◆ **WRITTEN REQUEST**:
Convert the rows from the line with "You are a computer-use agent. The" to the line with "Action: point(127,152)" into a Markdown table with the columns Number and Line, numbering each line and skipping blank ones. Omit the pictures.

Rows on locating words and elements
★ ★ ★ ★

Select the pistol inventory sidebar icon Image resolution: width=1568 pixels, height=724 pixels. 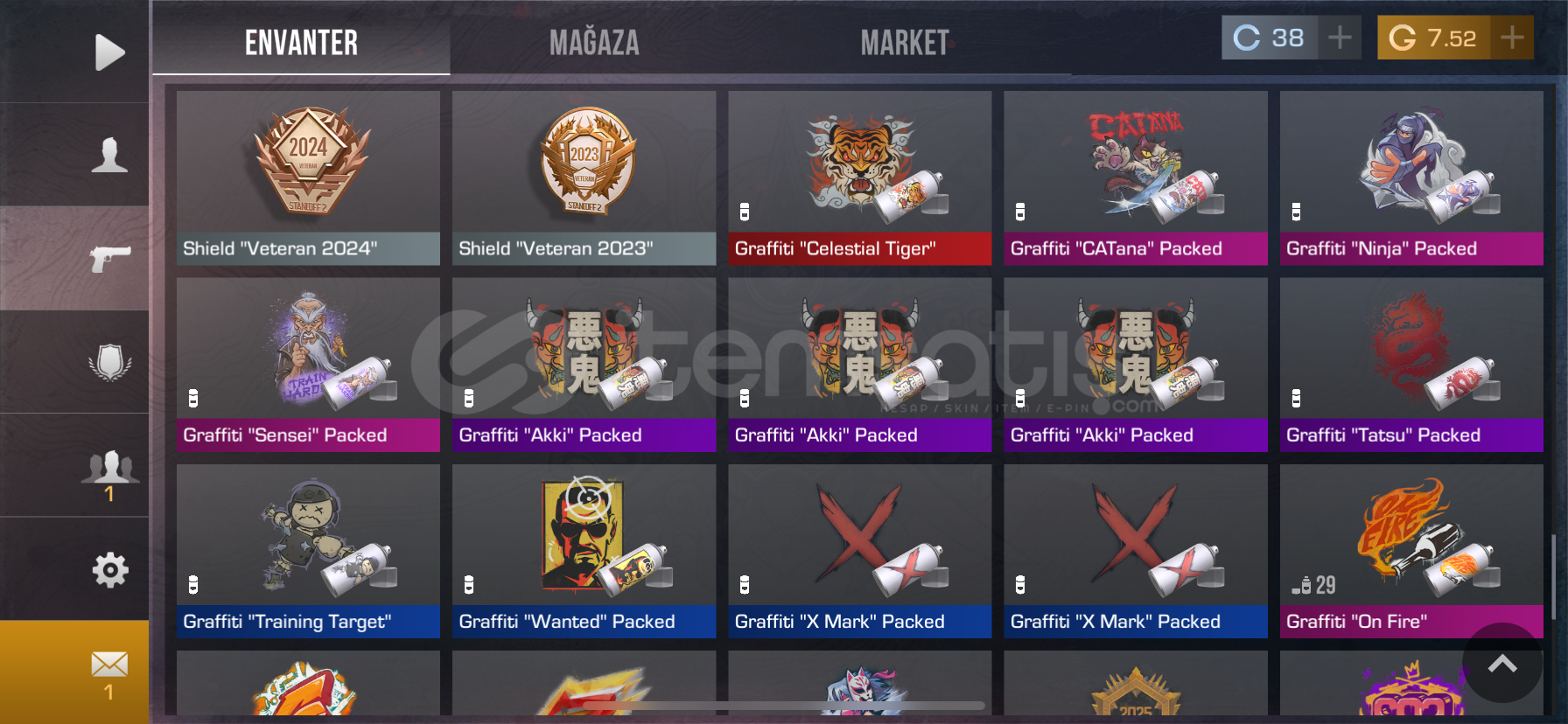coord(109,258)
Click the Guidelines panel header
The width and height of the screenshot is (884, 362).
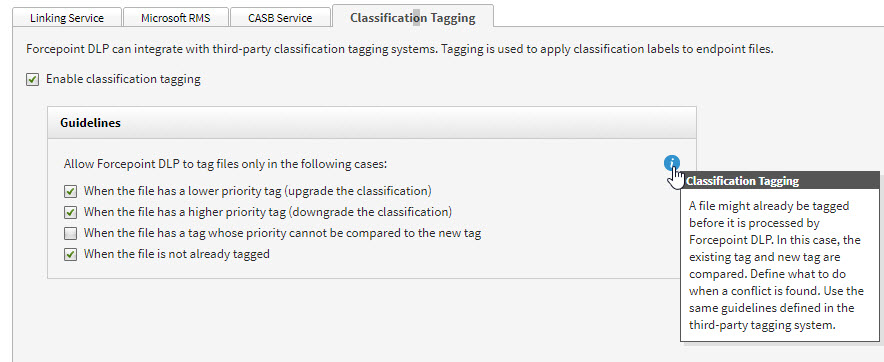(372, 122)
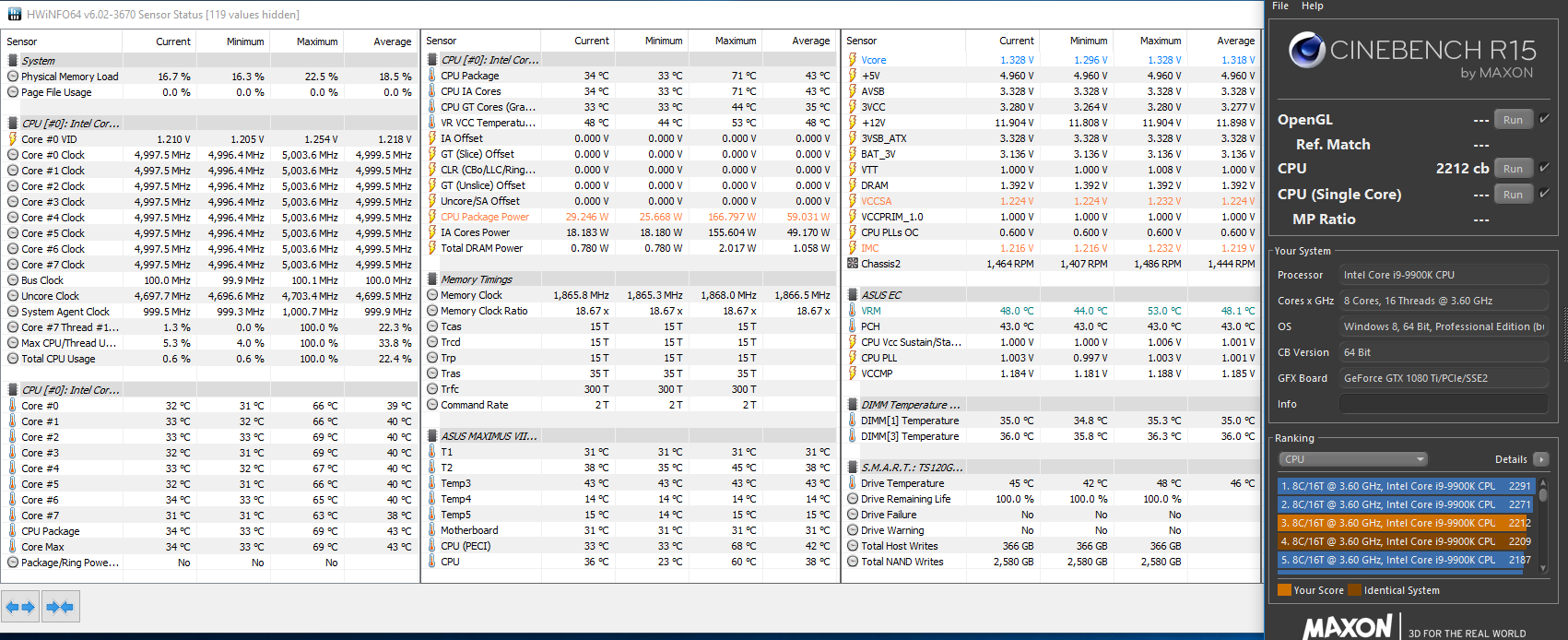1568x640 pixels.
Task: Run the CPU benchmark
Action: pyautogui.click(x=1513, y=169)
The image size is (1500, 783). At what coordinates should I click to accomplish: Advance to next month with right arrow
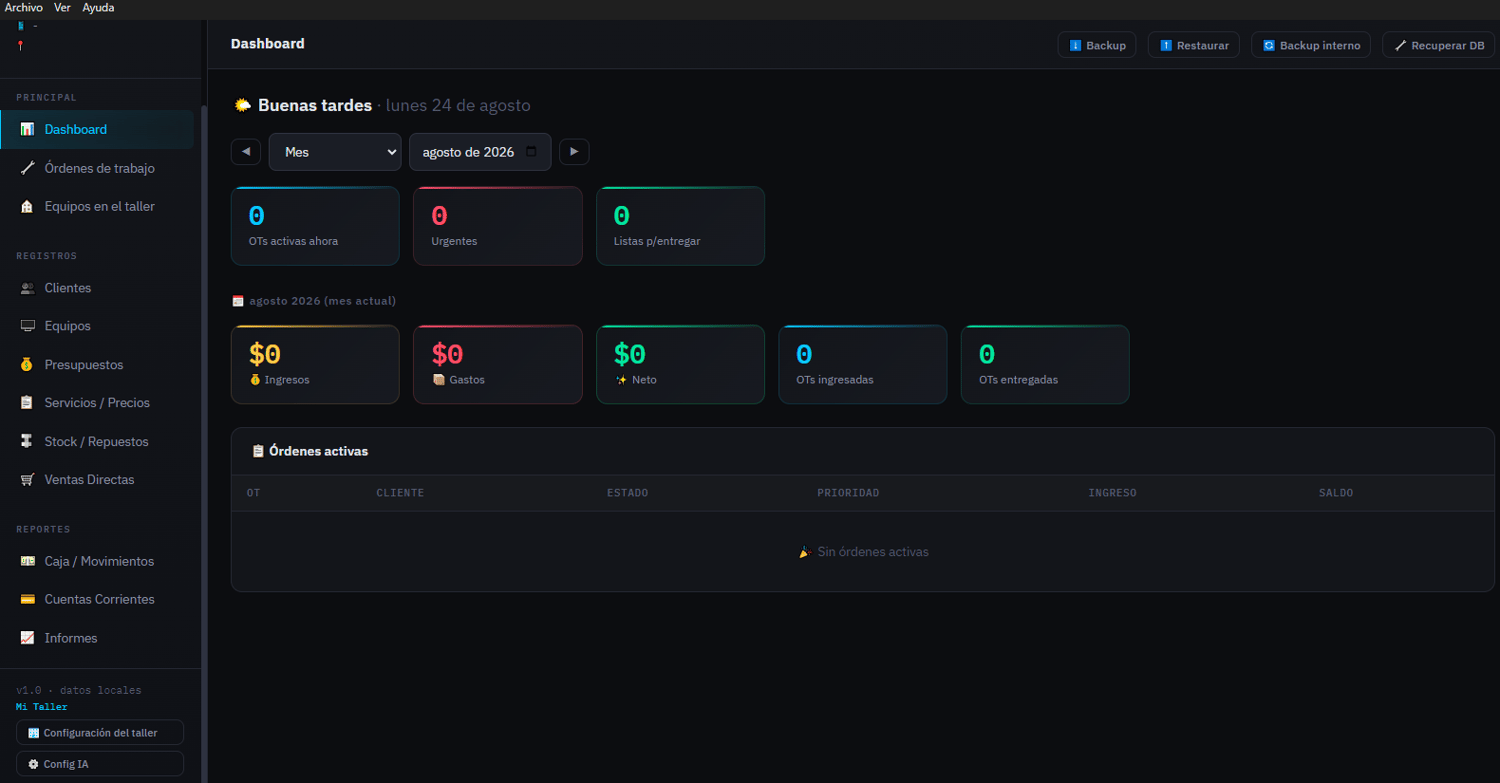tap(574, 152)
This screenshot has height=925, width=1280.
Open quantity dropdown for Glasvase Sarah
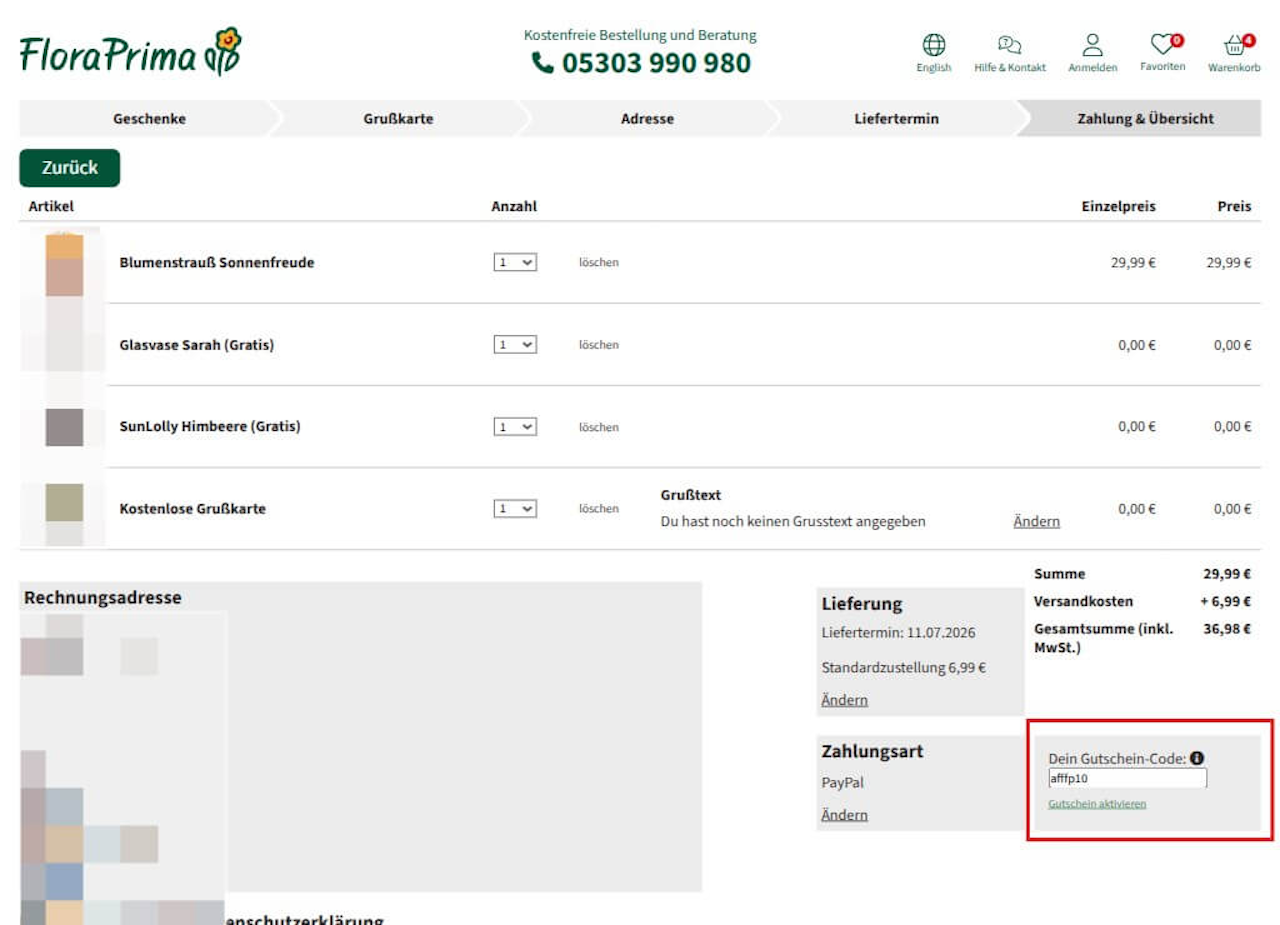tap(515, 344)
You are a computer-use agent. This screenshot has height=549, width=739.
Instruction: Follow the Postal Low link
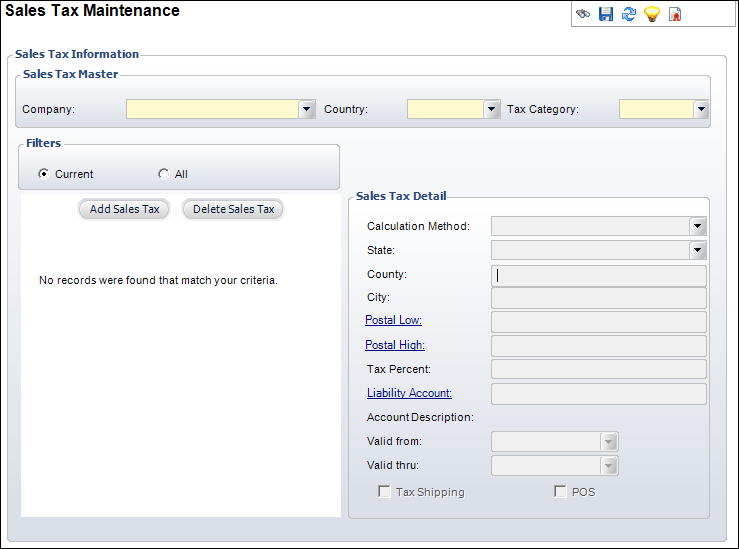[x=394, y=320]
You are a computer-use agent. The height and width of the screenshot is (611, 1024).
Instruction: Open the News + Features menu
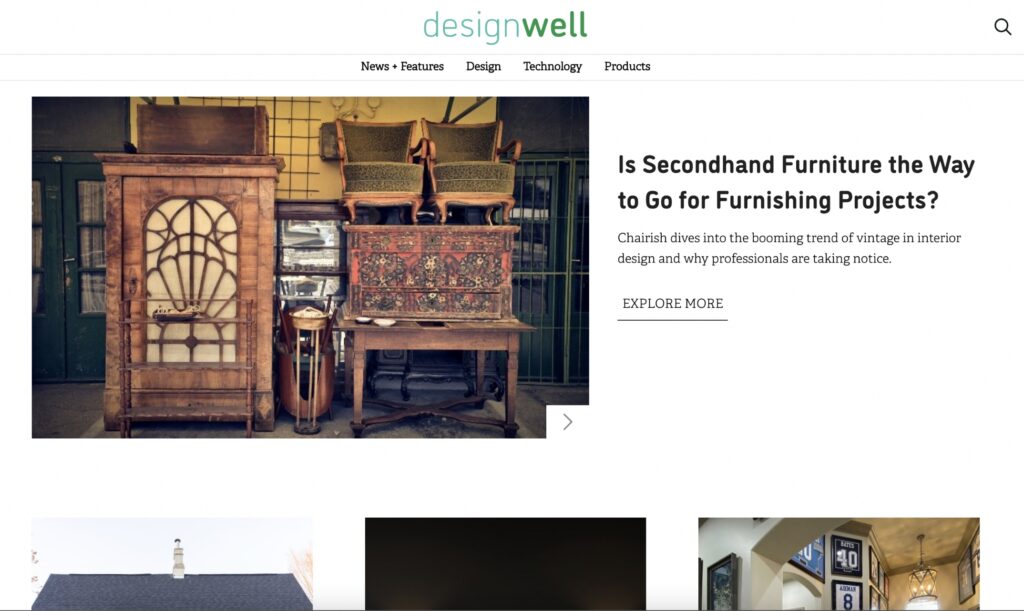click(402, 67)
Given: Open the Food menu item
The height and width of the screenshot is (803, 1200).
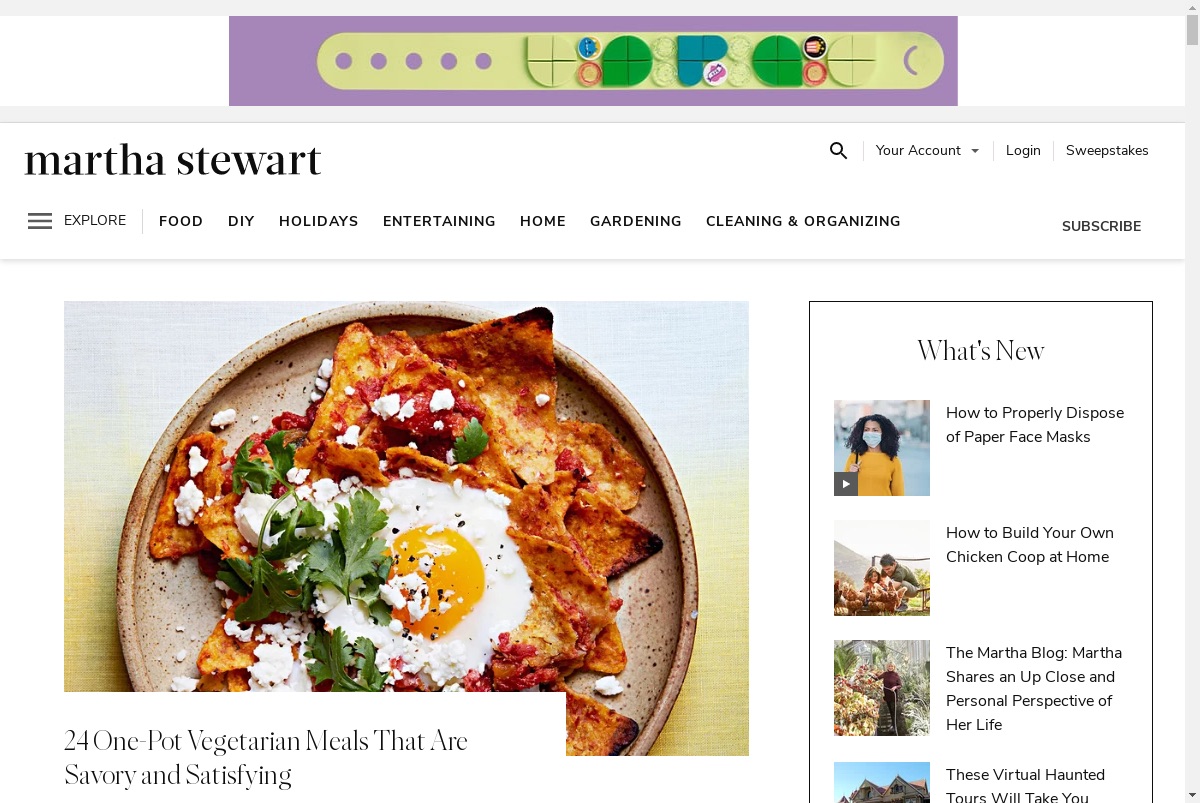Looking at the screenshot, I should click(x=181, y=221).
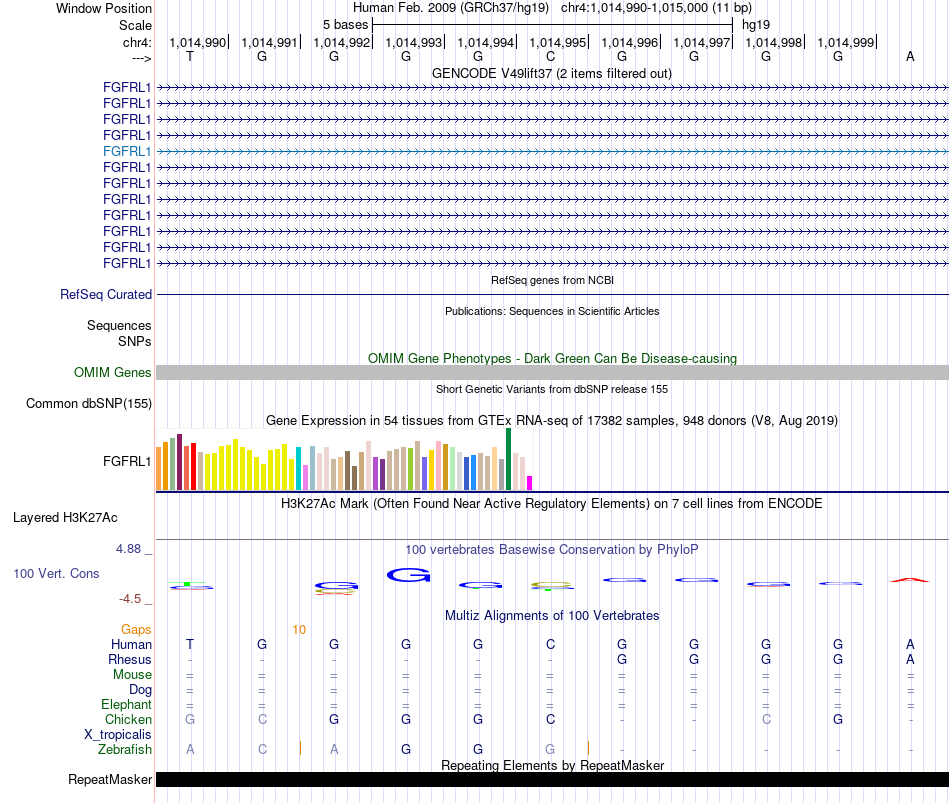Image resolution: width=950 pixels, height=803 pixels.
Task: Click the highlighted light-blue FGFRL1 transcript label
Action: point(127,152)
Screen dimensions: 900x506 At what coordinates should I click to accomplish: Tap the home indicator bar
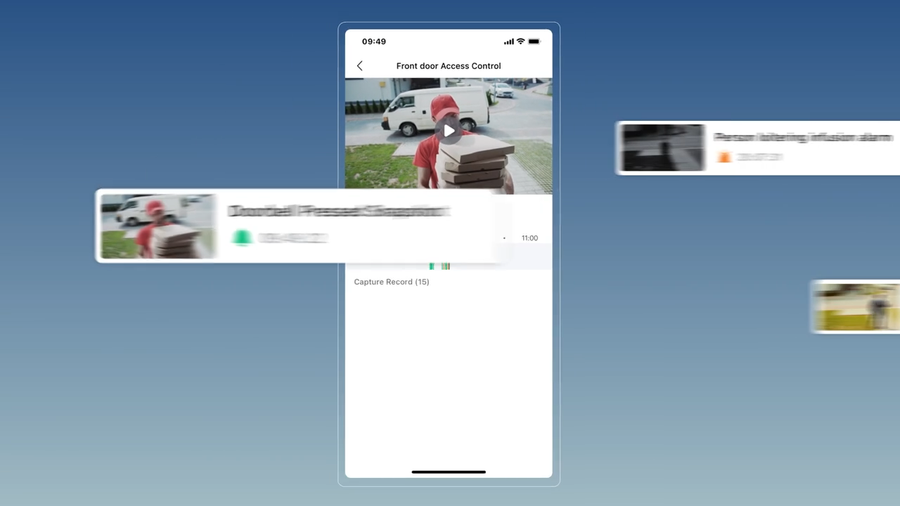449,472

★ ★ ★ ★

◆ **FINISHED EXERCISE**:
| Number | Line |
|---|---|
| 1 | You are a computer-use agent. The height and width of the screenshot is (611, 1024). |
| 2 | Instruction: Open the News + Features menu |
| 3 | click(402, 67) |
| 4 | Given: Open the Food menu item |
| 5 | The height and width of the screenshot is (803, 1200). |
| 6 | Looking at the screenshot, I should click(x=181, y=221). |
| 7 | Image resolution: width=950 pixels, height=803 pixels. |
| 8 | Task: Click the highlighted light-blue FGFRL1 transcript label |
| 9 | Action: point(127,152) |